Derek--

Wow! This post is a keeper! Thank you!

Perhaps we should rename it to Trust (slow). So I did, but slowly.

:- Doug. Germann



On 02/02/2014 04:52 PM, Derek W. Wade wrote:
You all rock. If "learning is remembering something you already knew,"
then I'm delighted with the gift of learning I've received from this
conversation.

Back when I used to fly airplanes upside-down as a competitive sport, I
received a simple, profound lesson that I now realize I can apply to
Open Space.

  I was having breakfast with my coach, world aerobatic champion Nikolay
Timofeev.

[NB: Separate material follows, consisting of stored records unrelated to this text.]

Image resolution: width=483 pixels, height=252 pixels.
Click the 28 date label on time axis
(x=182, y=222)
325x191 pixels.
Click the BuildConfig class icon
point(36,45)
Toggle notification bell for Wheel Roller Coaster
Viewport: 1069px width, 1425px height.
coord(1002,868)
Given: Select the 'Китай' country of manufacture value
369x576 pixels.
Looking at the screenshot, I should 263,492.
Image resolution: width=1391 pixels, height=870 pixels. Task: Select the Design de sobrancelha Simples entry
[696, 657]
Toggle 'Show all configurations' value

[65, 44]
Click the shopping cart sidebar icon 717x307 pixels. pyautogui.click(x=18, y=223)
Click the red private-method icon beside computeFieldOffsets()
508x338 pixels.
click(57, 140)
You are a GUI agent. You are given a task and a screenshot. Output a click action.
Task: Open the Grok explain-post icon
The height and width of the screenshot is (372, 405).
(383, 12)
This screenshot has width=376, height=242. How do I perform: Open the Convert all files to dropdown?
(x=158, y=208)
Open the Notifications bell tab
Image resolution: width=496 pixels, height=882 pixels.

He was going to compete later that day in the "Unlimited"
category -- something he had been doing for many years -- and I was
going to fly my first competitive routine in the much less complicated
"Sportsman" category. A pilot's first Sportsman flight is a milestone:
its the one and only time in your aerobatic career to win a "best first
time" award. I was nervous and concerned about time; gulping my coffee,
obsessively looking over the plan of figures to be flown and judging
criteria for each, checking and re-checking the timetable of the day.

I was nervous both because it was my first time flying at a more
advanced level, and also because we had had a few bobbles the previous
few days, including the canopy of the aircraft coming off in flight and
falling to earth who-knew-where. So I would be flying open-cockpit, the
wind in my face for the first time. A lot of unexpected firsts that were
out of my control.

Something compelled me to ask, "Nik, what's one piece of advice you can
give me for this flight?" I was hoping for something about altitudes or
airspeeds or specifics of the maneuvers to be flown.

  Nikolay finished chewing his bite of toast, took a measured,
deliberate sip of coffee, set his cup down carefully, laid both his
hands palm-down on either side of his breakfast, and said, "before
flight, you must do everything slow. Everything. You drink coffee, you
do slow." He demonstrated with a careful lift of his cup. "You walk out
to airplane, slow. Steady. Starter will be run around, get everyone in
airplanes, go go go, now now now. You breathe. You put on parachute
slow.  Get in airplane now -- but get in slow." He accentuated with
smooth, meditative movements of his hands, as if doing tai chi at the
breakfast table. "Touch airplane, feel it. Breathe. Slow. That is best
thing for this flight. All flights."

It was a bit of a slap in the face -- what, I can't just have some
pointers? Doesn't he realize how many things I'm dealing with here? But
I did as he said. I left myself enough time that I could be deliberate
and unhurried with all my preparation. The starter did indeed try to
hustle me along when it was my turn to line up, but I smiled and yelled
"thank you, got it" before I began buckling the chute on.

It was SO hard. At every step I felt the need to check on something, to
adjust some tiny little detail. But I did it. Slow and deliberate, just
breathing with each motion. Paying total attention to one thing at a time.

It was the best flight I ever flew. It felt like the airplane had turned
transparent and I could see everything with 360-degree vision. At one
point I was in the middle of a maneuver called a hammerhead turn -- a
vertical up line until you run out of airspeed and then the engine's
torque pivots the plane to point downward -- and saw that my path would
take me into a cloud. Entering a cloud is illegal, and you're required
to break off and restart your flight with no official penalty, but it
can break up the judges' flow and result in lower marks.  Without
thinking I pulled the propeller pitch back to act as a speedbrake  --
nothing I had ever been trained to do -- and completed that figure just
under the cloud.

Hours later I was still working out why it had worked, and why pulling
the throttle would not have worked. I didn't feel like I had made the
decision, I felt  like the plane and I both did it. It mattered: I
received best first-time and best overall in category for that flight.

Earlier in this thread, Harrison said:
"...coming to the circle scattered, confused and anxious is a good way
to fry your soul and create an environment that matches your state."

And, David Osborne  wrote:
"Trust = the safety condition for self-organization."

So my lesson from you all is that whether the circle is drawn in the sky
with an airplane, or drawn on the ground and made of people, its
critical to treat that circle as a magic circle; to enter it with all
awareness, calm, trust, and respect due a place of power.

I thank you all for the insight. I'll remember that flight -- and Nik's
lesson -- any time I attempt to Open Space.